President Shelly requests financial aid in wake of water crisis on reservation

Below freezing temperatures break pipes and leave thousands without water

Navajo Nation President Ben Shelly outlined steps he has taken to ask for help with Operation Winter Freeze during a meeting at the Navajo Division of Transportation Complex last week.

Shelly said he sent a letter to New Mexico Governor Susana Martinez and to the Bureau of Indian Affairs asking for assistance with money for Operation Winter Freeze. Officials expect repairs to restore water service to thousands on the Navajo Reservation to cost $2.8 million.

Arizona Gov. Jan Brewer declared a state of emergency for parts of northern Arizona affected by the water shortage.

"We are working to make sure our people get water again. We have Navajo people who are suffering, and we need to get them water. Some of our people have been without water for months," Shelly said Feb. 7. "I also want to commend the chapters that are already taking the lead to help their communities. And I want to thank Gov. Brewer, Gov. Martinez and other state and local leaders for helping our people," Shelly added.

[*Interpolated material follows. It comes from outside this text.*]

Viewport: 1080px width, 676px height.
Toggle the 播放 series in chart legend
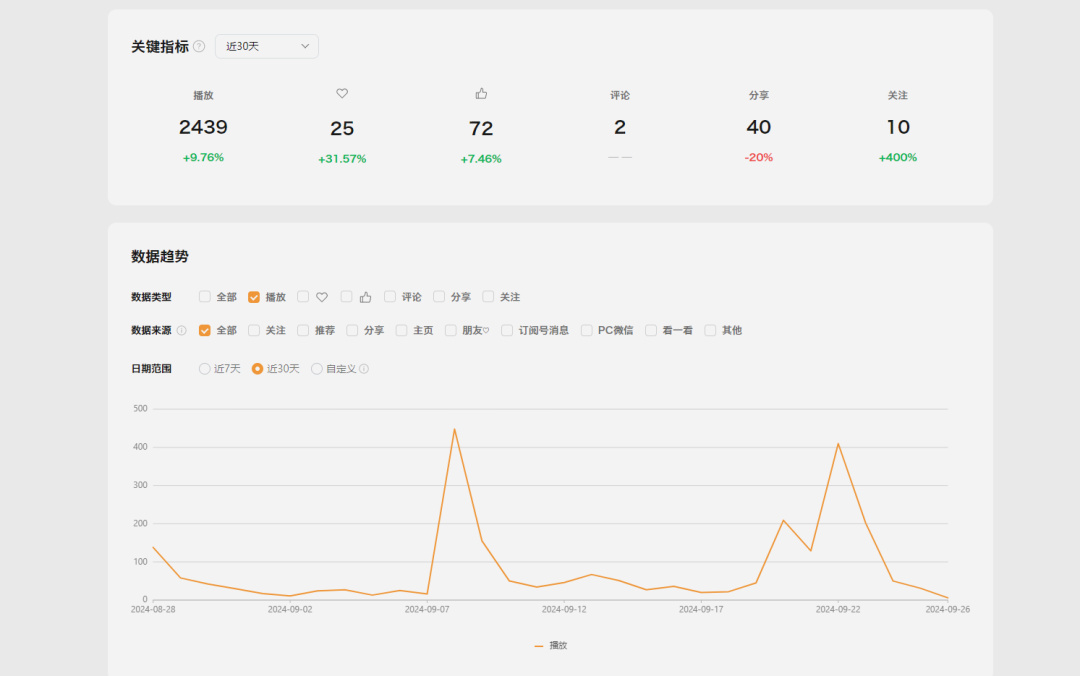(550, 646)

Shelly called all Navajo Nation Executive Branch Divisions to the meeting so they could be updated and find ways to help the people without water.

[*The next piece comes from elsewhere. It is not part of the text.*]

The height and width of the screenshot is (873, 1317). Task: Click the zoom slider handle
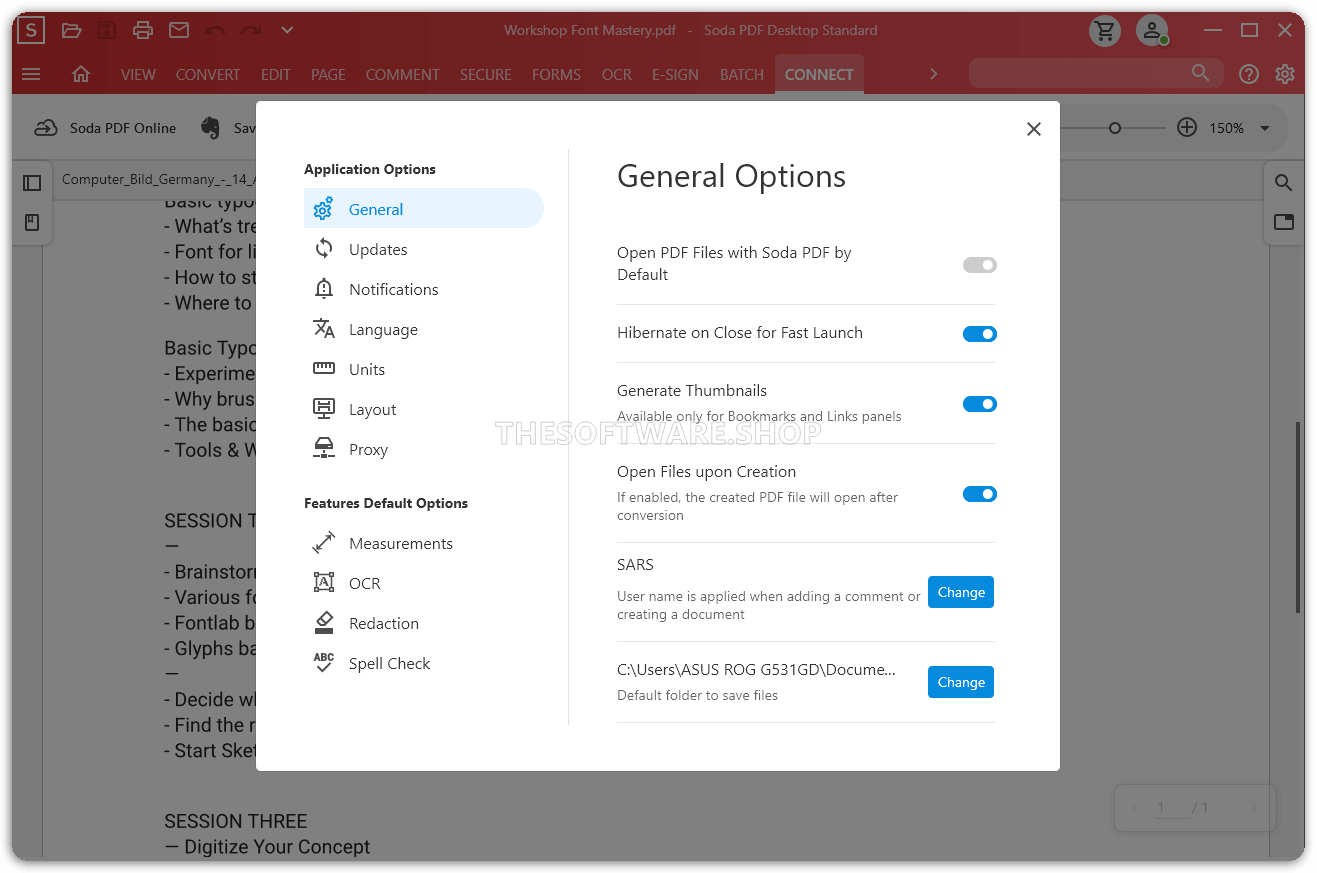[1115, 128]
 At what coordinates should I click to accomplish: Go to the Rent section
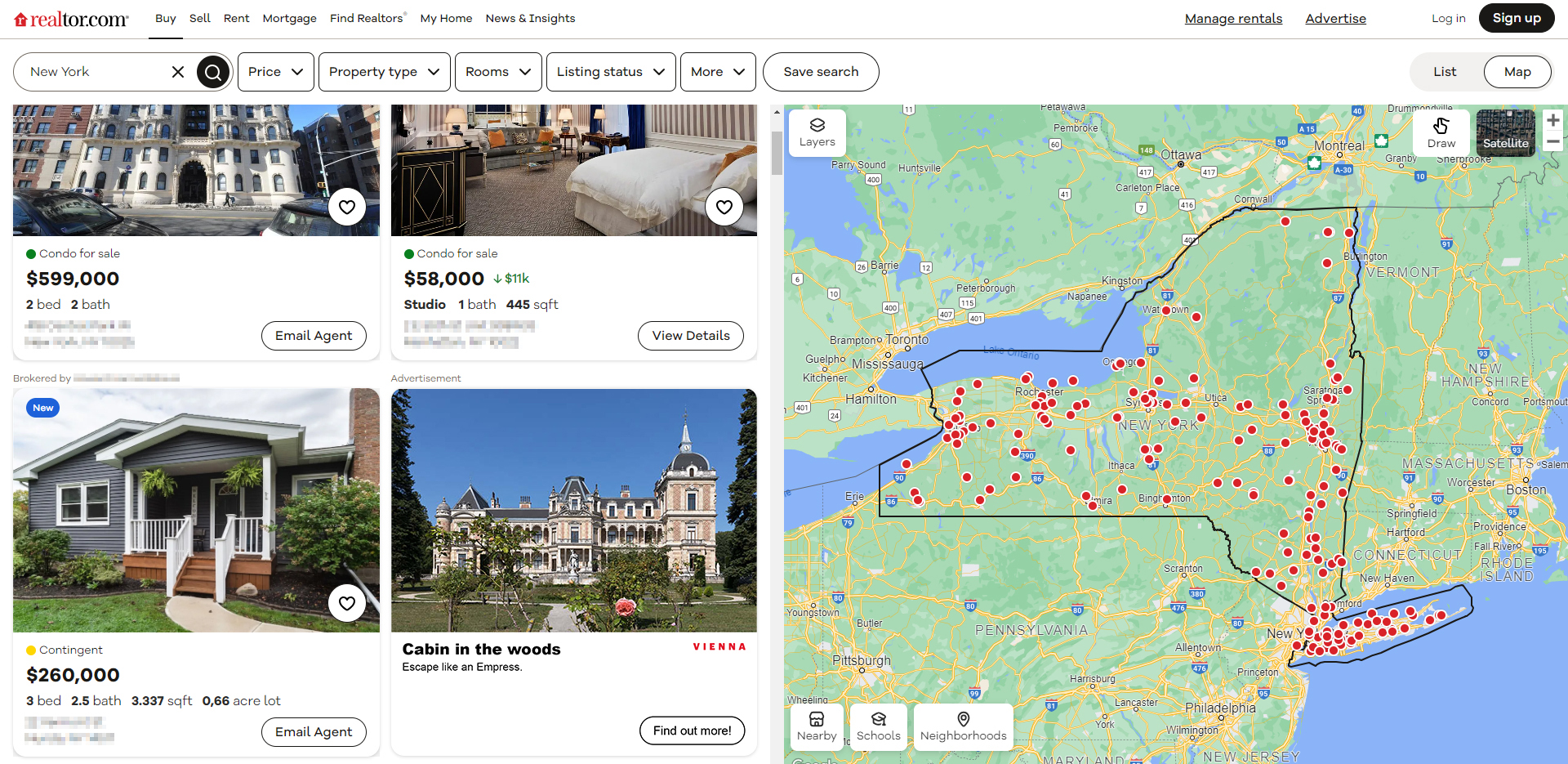point(236,18)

"You work for the people. Our people are suffering right now. We can't let that happen. We have to help our people," Shelly said.

Shelly also welcomed officials from the Federal Emergency Management Agency (FEMA) who are on the reservation helping to ask President Barack Obama to declare a federal emergency so the Navajo Nation can receive FEMA funding for Operation Winter Freeze.

Obama recently signed the Sandy Recovery Improvement Act, which contained amendments to the Stafford Act that allows federally recognized Native American tribes to seek a federal emergency or disaster declaration from the President of the United States.

"Keep all your records in order - from time worked, to receipts. We are going to need all our financial records to be in order if we are going to get reimbursed," Shelly said.

Emergency management officials estimate that 10,000 people on the Navajo Nation are without water because of broken or leaking water lines. Water lines froze after nearly three weeks of temperatures that regularly dipped 20 degrees below zero at night.

Crews from Navajo Tribal Utility Authority, Navajo Engineering and Construction Authority and Salt River Project are all working throughout the Navajo Nation to fix water lines.

The money Shelly seeks would be enough to run the emergency operations center and to hire 15 additional crews to help with repairs.

"We are going to continue doing all we can to help our people," Shelly said.